Work instruction 1: Sum up the post about raising babies naturally in two sentences.
Work instruction 2: Write out the post about raising babies naturally word for word, from "I keep running" to "not true anyway).".

Text block:

--

What it means to raise babies naturally

Humans are animals too, though we often oppose animals to ourselves as different from us.  Since humans are animals, that means we are a part of nature.  Nature must have something to tell us about how to live our lives.

But, haven't we pushed humans beyond nature with our scientific knowledge?

We use science to improve upon nature, right?

Health is the one area of our lives that can be improved the most through science, but it can also be harmed the most through well-intentioned, yet misguided, "technological advances".

I'm not a person that eschews technology or preaches that we should all move back to the woods.  I grew up using computers, playing video games, and watching TV just like most people born in the 80s.  I own a cell phone, drive a car, and obviously use the Internet.  But I am cautious about trusting health-related technology because so much of it runs counter to human biology.

When it comes to having babies and nurturing babies after birth, science seems to have done some serious damage to a natural system that works much better than the artificial one we created for the modern world.

Raising babies naturally means that as a parent I want to embrace the natural system, which includes: drug-free child birth, breastfeeding, and "attachment-style" parenting.

In this blog, I want to share my experience attempting to return to the natural way of having and raising children.  Mostly, I want to share my experience breastfeeding.

Bottle-feeding with formula (or the milk of other animals) is a technological advancement that has harmed the natural system of feeding babies.  It is so easy to give up breastfeeding when it is not going smoothly in favor of this seemingly better, more socially-acceptable, way of feeding your baby.  The problem is that the prevalence of formula feeding is what makes breastfeeding so hard.

Women don't know how to breastfeed because no one around them breastfeeds.

Apparently, "only about 25 percent of all mothers in North America even started out breastfeeding" in the 1970s and "most of them had stopped within a few weeks," according to Dr Jack Newman in his introduction to the awesome book Breastfeeding Made Simple by Nancy Mohrbacher, IBCLC and Kathleen Kendall-Tackett, PhD and IBCLC.

I keep running into people who tell me they quit beastfeeding or never breastfed their babies because of some issue: perhaps the baby would not latch on correctly (can be fixed) or the mother thinks that she was not producing enough milk (can be prevented, but probably was not true anyway).

I want to gather resources here for mothers (and fathers) so that more babies are breastfed longer.  Breastfed babies are healthier babies, but they are also healthier adults later in life.

--

[Stored records]

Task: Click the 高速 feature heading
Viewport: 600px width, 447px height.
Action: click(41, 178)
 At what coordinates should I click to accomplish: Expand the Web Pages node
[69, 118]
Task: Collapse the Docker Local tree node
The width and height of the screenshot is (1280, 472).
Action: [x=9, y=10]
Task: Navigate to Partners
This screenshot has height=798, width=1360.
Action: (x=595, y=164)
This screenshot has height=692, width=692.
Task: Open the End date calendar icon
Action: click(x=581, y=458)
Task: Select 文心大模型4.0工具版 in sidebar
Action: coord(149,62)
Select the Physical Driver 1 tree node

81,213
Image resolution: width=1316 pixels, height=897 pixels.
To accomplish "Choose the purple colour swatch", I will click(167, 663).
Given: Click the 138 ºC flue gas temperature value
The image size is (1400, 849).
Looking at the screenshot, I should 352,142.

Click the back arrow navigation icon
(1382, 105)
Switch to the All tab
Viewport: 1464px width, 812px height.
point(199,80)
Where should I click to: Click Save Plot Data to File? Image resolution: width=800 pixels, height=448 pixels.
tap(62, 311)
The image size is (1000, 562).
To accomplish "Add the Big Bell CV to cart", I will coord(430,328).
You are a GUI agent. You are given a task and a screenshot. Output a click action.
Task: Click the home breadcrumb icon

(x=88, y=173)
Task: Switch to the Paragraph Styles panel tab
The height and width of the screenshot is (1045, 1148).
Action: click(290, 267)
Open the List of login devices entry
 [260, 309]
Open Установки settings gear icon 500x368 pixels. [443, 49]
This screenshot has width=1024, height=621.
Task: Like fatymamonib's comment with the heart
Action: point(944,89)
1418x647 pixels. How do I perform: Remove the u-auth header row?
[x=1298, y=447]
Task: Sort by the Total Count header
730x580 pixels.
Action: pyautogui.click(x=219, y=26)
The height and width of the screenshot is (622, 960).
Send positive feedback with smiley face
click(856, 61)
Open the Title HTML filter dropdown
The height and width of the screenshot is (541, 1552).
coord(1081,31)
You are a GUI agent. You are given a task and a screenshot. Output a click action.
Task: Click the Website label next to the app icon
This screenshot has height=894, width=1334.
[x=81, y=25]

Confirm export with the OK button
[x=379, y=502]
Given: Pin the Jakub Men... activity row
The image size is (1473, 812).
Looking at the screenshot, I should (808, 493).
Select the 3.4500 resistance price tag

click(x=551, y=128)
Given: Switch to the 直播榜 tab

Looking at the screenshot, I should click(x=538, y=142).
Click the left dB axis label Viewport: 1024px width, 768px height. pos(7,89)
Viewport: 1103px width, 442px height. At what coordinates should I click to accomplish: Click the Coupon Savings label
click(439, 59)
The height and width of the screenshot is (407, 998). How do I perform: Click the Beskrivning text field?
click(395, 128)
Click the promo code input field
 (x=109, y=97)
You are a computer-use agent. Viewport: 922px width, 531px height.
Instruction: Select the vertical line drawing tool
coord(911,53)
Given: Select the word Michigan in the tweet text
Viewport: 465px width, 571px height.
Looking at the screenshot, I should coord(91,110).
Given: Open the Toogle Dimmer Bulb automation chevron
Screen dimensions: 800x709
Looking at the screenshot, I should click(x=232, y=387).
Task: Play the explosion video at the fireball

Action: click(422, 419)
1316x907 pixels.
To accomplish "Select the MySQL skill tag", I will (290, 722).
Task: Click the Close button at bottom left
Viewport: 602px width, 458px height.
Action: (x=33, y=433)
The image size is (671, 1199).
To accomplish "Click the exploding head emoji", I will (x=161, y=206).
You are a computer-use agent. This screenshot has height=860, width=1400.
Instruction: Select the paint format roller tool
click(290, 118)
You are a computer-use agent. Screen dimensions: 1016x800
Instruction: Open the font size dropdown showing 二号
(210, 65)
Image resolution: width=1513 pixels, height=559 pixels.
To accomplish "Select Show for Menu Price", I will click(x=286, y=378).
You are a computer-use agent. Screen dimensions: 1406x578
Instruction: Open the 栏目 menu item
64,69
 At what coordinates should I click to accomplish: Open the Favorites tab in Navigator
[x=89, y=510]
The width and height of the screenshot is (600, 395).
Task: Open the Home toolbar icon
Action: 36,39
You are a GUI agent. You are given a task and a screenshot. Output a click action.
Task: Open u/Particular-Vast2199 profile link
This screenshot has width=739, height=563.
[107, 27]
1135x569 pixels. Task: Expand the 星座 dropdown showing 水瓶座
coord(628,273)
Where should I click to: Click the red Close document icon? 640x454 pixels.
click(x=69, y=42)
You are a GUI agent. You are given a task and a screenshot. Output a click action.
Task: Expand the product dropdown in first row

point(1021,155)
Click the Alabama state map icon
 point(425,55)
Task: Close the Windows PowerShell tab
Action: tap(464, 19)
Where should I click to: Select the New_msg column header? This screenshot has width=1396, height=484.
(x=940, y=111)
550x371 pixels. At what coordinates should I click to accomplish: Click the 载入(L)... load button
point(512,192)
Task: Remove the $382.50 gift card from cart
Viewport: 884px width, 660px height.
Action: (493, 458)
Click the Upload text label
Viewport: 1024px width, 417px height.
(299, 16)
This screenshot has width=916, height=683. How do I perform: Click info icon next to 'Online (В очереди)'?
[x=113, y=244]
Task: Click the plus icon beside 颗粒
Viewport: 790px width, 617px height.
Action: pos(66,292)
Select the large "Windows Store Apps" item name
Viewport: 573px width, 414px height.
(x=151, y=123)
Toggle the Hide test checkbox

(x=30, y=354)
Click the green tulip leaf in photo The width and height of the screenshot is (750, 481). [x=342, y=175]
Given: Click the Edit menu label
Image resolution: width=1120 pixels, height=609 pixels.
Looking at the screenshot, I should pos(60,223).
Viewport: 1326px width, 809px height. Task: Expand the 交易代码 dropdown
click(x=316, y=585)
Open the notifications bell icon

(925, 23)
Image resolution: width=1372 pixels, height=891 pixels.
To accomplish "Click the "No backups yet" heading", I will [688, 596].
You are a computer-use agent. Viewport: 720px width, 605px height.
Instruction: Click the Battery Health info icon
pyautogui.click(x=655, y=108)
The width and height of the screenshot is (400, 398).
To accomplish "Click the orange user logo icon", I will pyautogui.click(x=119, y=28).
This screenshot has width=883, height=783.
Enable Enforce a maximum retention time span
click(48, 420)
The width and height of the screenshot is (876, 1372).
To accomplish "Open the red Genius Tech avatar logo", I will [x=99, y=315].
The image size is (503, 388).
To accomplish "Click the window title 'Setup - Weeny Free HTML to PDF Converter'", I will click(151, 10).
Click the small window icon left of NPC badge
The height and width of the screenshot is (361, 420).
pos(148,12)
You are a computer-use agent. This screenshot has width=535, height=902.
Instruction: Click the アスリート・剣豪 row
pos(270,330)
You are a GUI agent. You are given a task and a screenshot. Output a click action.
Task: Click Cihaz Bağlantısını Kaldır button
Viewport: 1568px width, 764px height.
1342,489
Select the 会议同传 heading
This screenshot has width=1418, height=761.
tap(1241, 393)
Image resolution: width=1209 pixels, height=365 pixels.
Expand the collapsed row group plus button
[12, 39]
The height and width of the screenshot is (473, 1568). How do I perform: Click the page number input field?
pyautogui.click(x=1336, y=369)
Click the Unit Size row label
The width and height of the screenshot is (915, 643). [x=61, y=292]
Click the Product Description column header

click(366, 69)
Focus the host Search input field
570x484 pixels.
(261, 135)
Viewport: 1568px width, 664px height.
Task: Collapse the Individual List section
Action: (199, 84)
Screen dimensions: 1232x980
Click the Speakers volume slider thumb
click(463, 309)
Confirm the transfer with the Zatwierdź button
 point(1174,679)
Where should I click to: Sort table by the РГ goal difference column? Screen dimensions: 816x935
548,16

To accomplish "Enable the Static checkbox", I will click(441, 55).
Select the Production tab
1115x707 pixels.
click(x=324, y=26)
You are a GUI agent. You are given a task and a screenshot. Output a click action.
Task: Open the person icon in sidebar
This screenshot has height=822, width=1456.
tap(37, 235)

--

Exercise solution 1: The writer holds that humans are part of nature and that science has done serious damage to the natural system of having and nurturing babies, so raising babies naturally means drug-free childbirth, breastfeeding, and attachment-style parenting. The blog mostly shares the writer's breastfeeding experience and aims to gather resources so more babies are breastfed longer, since the prevalence of formula feeding is what makes breastfeeding so hard.

Exercise solution 2:
I keep running into people who tell me they quit beastfeeding or never breastfed their babies because of some issue: perhaps the baby would not latch on correctly (can be fixed) or the mother thinks that she was not producing enough milk (can be prevented, but probably was not true anyway).